According to Wikipedia, "Rolling resistance, sometimes called rolling friction or rolling drag, is the force resisting the motion when a body (such as a ball, tire, or wheel) rolls on a surface."

But at the same time, it is the static friction that is responsible for the forward movement of the wheels of a vehicle, according to many sources. But by the above definition, should it not be the rolling friction that comes into play?

I had also found rolling friction to be defined as follows: "Rolling resistance tends to be a catch all term for the energy dissipated in the many moving parts as a vehicle moves."

(For more, please visit Rolling resistance and static friction )

1) So, which definition is the right one?

2) Also, which friction is applicable for the motion of the wheels of a vehicle?

3) The motion of the wheels of a vehicle is considered "rolling without slipping". I know this sounds stupid, but does the condition "rolling and slipping" exist?


1 Answer 1


Static friction is what keeps the object rolling (where molecules of the object and the surface essentially act like cogs in a wheel).
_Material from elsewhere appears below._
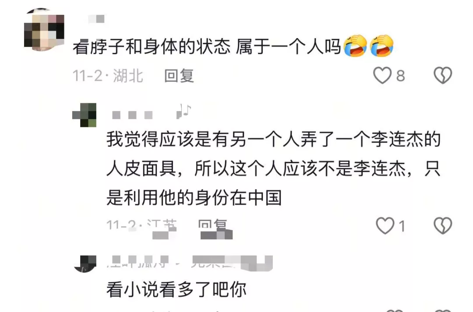473x312 pixels.
Task: Open the first commenter's blurred username
Action: 96,19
Rolling friction refers to the processes of rolling that cause kinetic energy to be turned into heat (which by definition can't be static friction). For example, a rolling basketball becomes slightly deformed (the part touching the ground is smushed in/not perfectly spherical) as it rolls - more so the less it's inflated. That deformation absorbs kinetic energy as heat.

If you have an axle in a car, then you can lump the friction of the axle into rolling friction since it's not a scientifically rigorous definition.

For rolling and slipping, imagine tires on ice. Slipping leads to kinetic (and not just static) friction.